Records from a data source:
---+---

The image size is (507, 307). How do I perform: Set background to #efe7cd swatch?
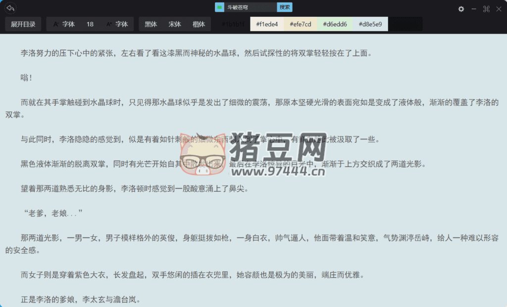(x=301, y=24)
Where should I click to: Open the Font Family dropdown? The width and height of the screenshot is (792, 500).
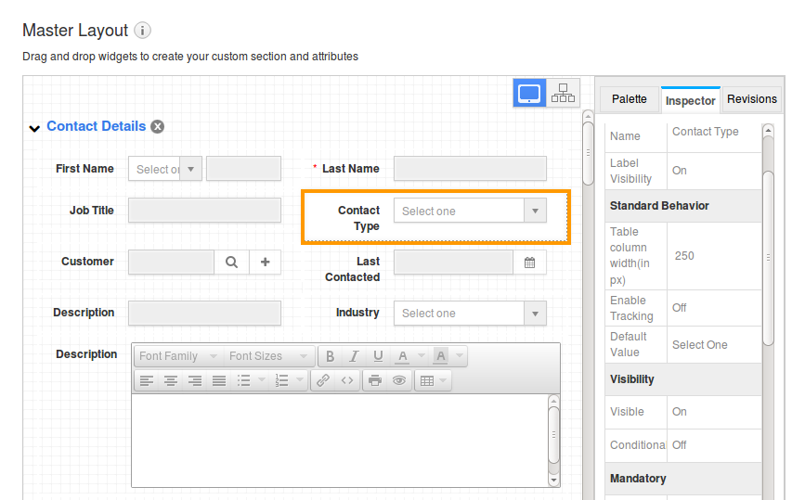coord(178,356)
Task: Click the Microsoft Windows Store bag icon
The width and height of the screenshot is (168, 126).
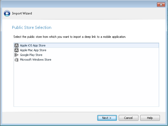Action: [x=17, y=60]
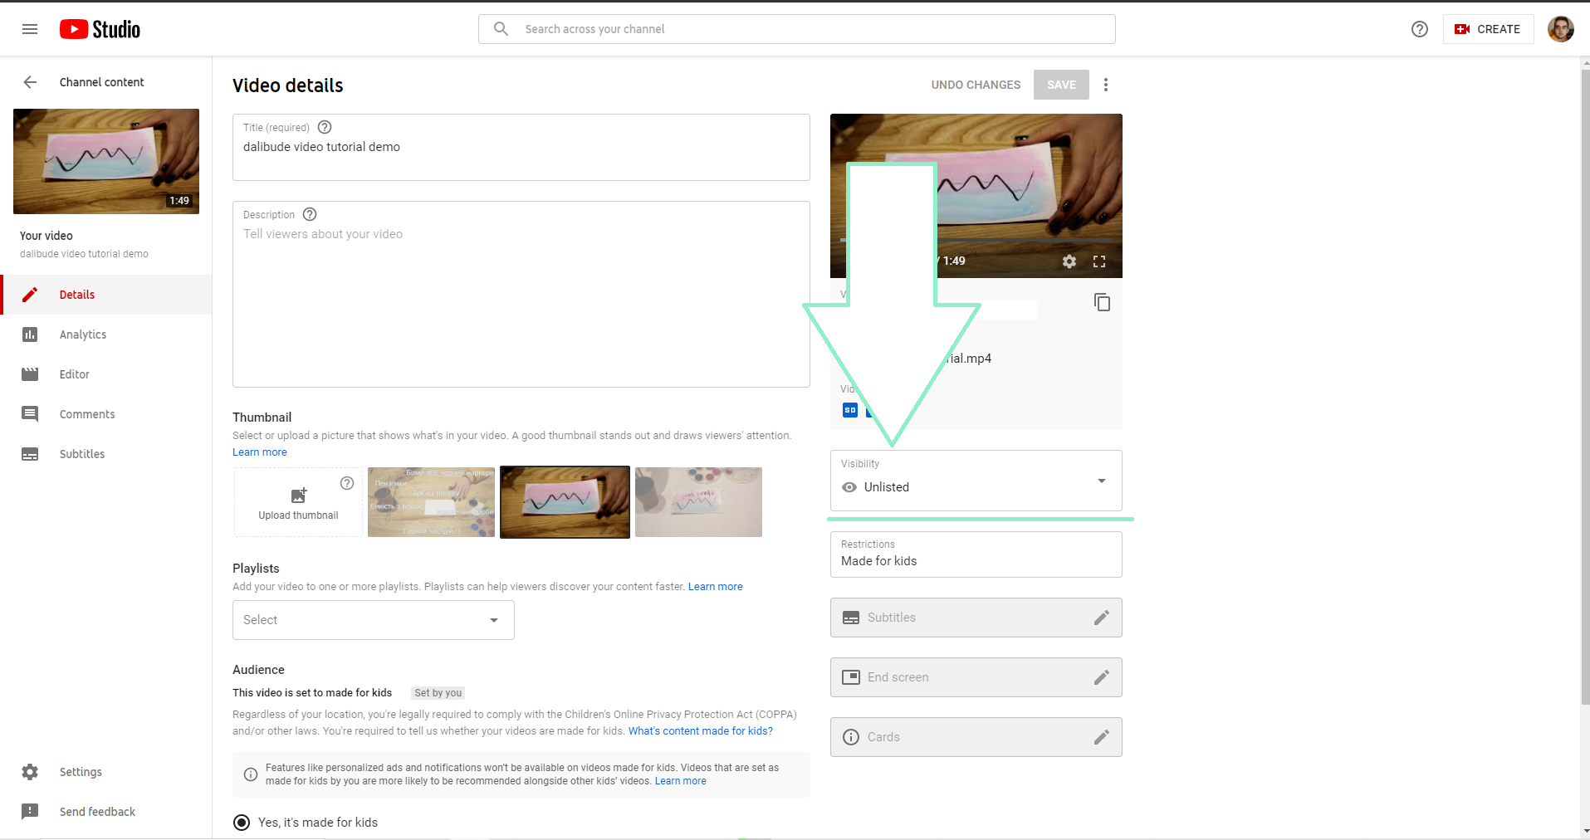Open the hamburger navigation menu
The image size is (1590, 840).
pyautogui.click(x=30, y=29)
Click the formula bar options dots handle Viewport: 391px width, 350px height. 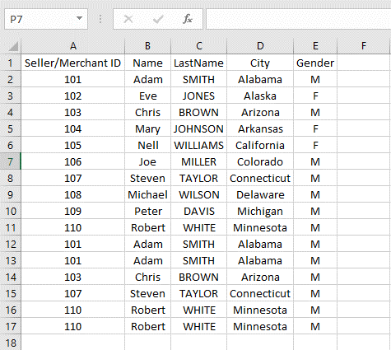(x=100, y=19)
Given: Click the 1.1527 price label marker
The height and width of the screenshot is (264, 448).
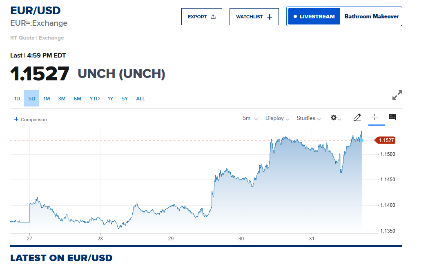Looking at the screenshot, I should [385, 140].
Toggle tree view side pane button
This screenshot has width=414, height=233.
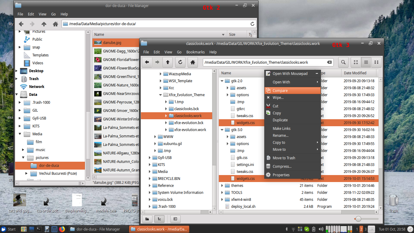click(x=159, y=219)
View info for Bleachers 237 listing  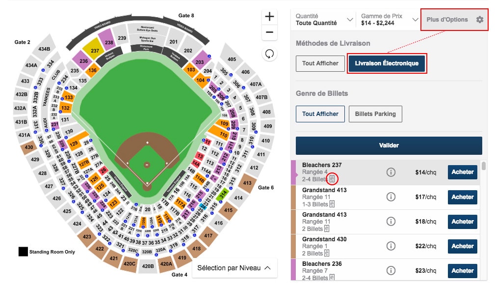click(391, 172)
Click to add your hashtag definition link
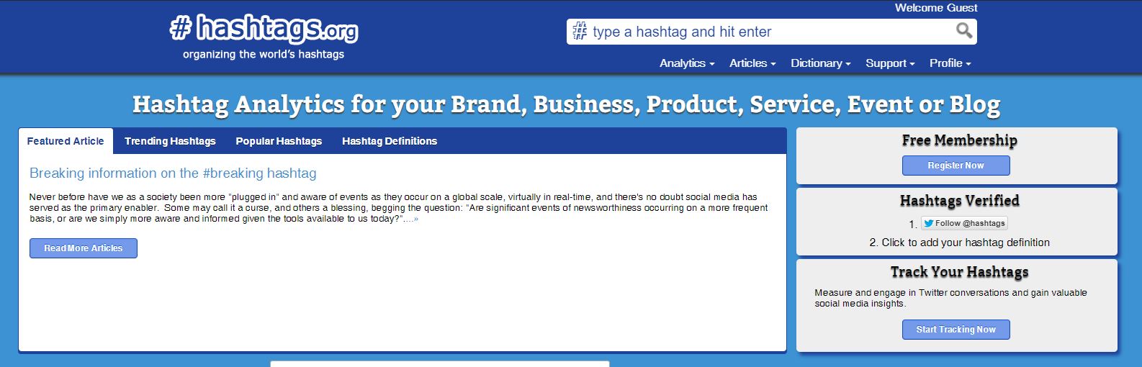This screenshot has width=1142, height=367. point(965,243)
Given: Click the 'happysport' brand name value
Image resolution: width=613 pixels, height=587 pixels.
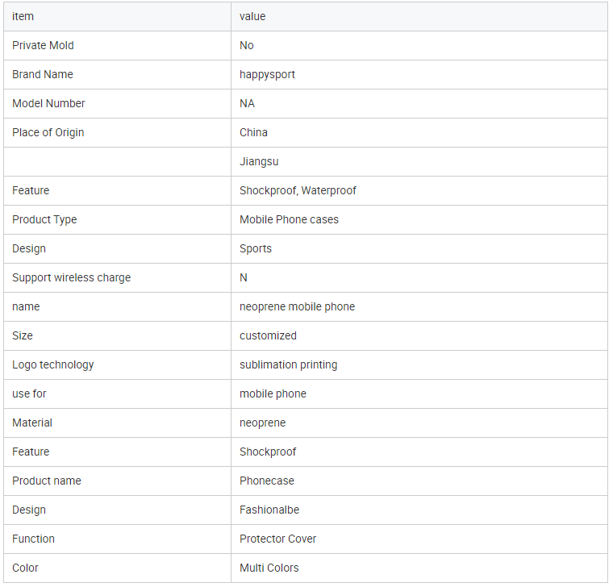Looking at the screenshot, I should (267, 74).
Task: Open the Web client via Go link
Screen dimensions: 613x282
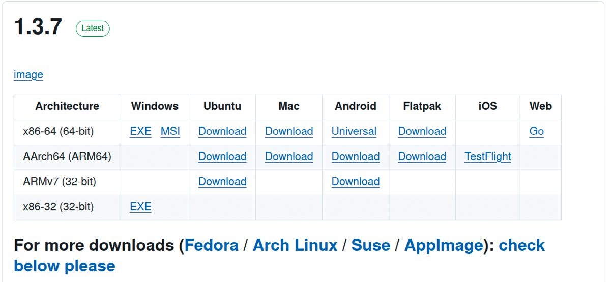Action: [x=537, y=131]
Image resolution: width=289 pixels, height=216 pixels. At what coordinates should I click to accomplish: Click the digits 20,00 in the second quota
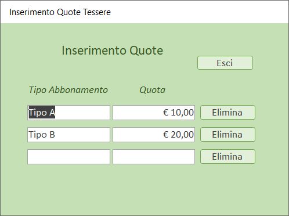pyautogui.click(x=182, y=135)
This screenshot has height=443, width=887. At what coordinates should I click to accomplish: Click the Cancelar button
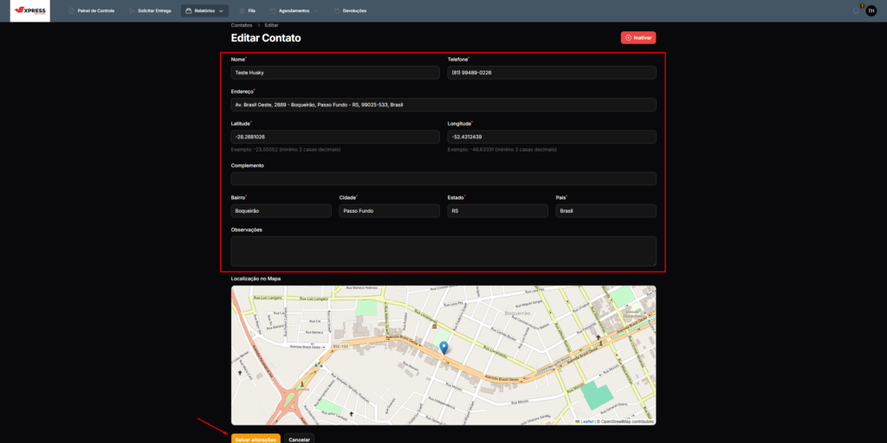299,440
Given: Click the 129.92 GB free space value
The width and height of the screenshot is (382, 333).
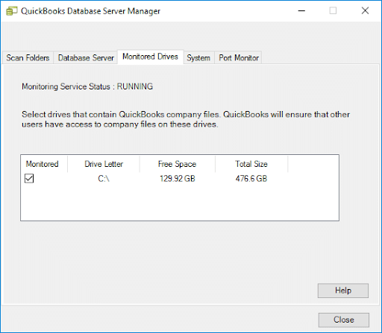Looking at the screenshot, I should click(178, 179).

---+---

For this exercise, find all lines in the records containing the word "Given" and copy them.

Given: Click the 1.1527 price label marker
Given: Click the 'happysport' brand name value
Given: Click the 129.92 GB free space value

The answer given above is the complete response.